■ ASSIGNMENT ■
Nothing but the lines from the one showing "371x1568 pixels. Task: Click" through the final line of the data below belongs in the answer, duplicated exactly and without pictures.

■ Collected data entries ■

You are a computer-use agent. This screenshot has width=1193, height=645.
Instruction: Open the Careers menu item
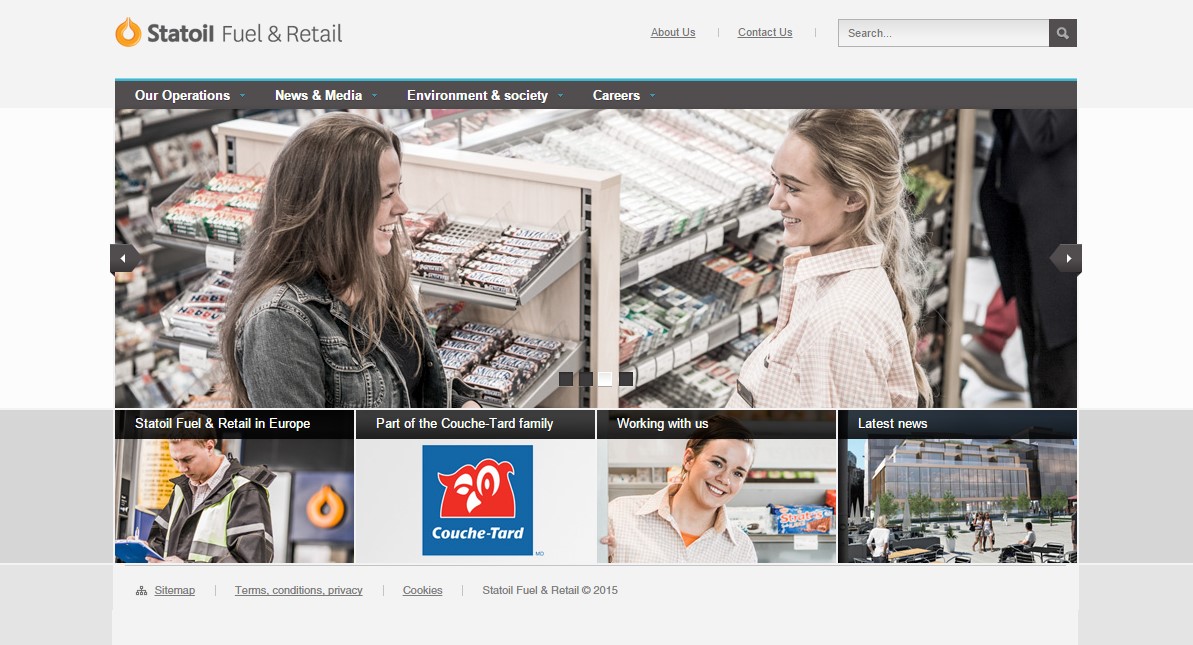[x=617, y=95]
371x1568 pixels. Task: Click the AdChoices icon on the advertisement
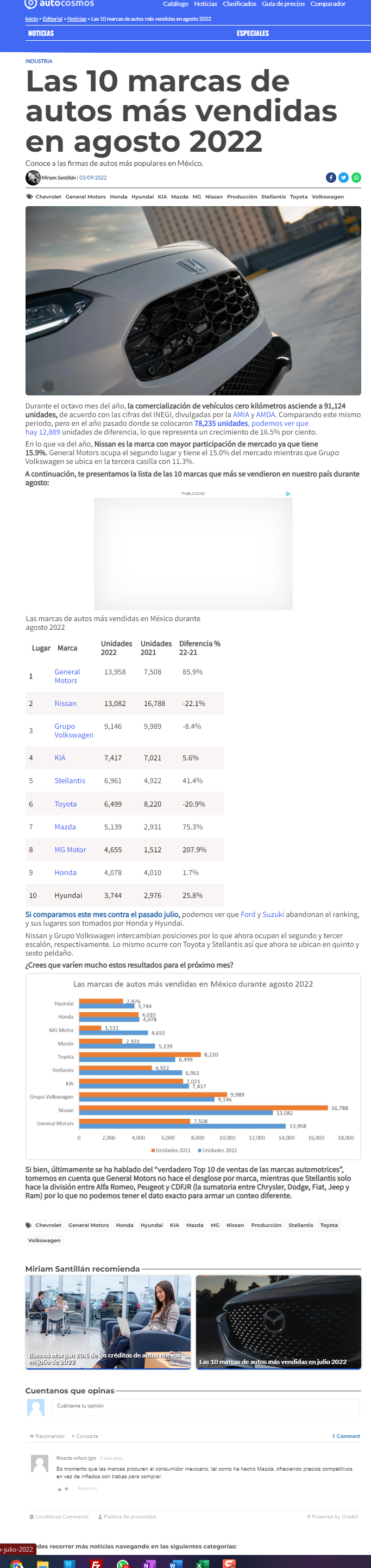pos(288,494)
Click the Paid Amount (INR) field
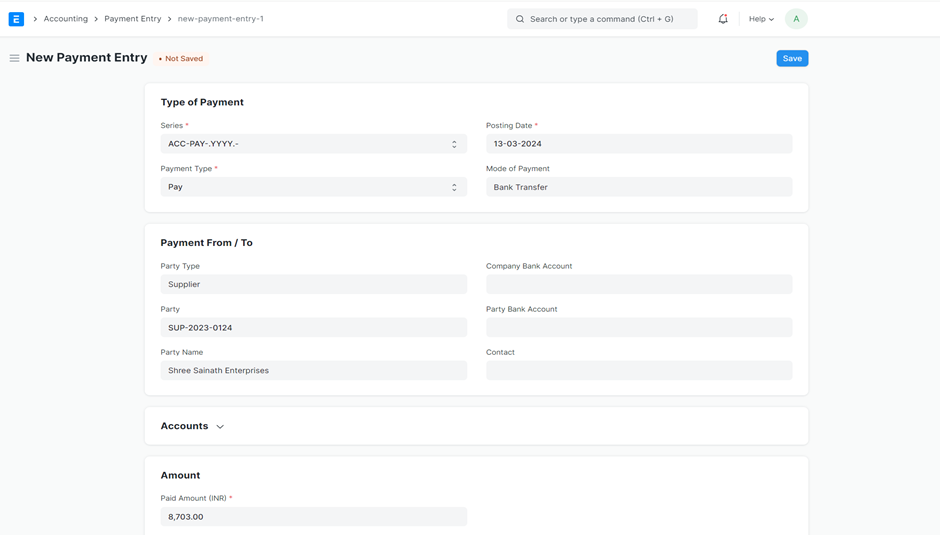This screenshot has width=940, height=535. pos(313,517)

■ RESPONSE ■
371x1568 pixels. Task: Click the AdChoices icon on the advertisement
pos(288,494)
Click the Paid Amount (INR) field
This screenshot has width=940, height=535. pos(313,517)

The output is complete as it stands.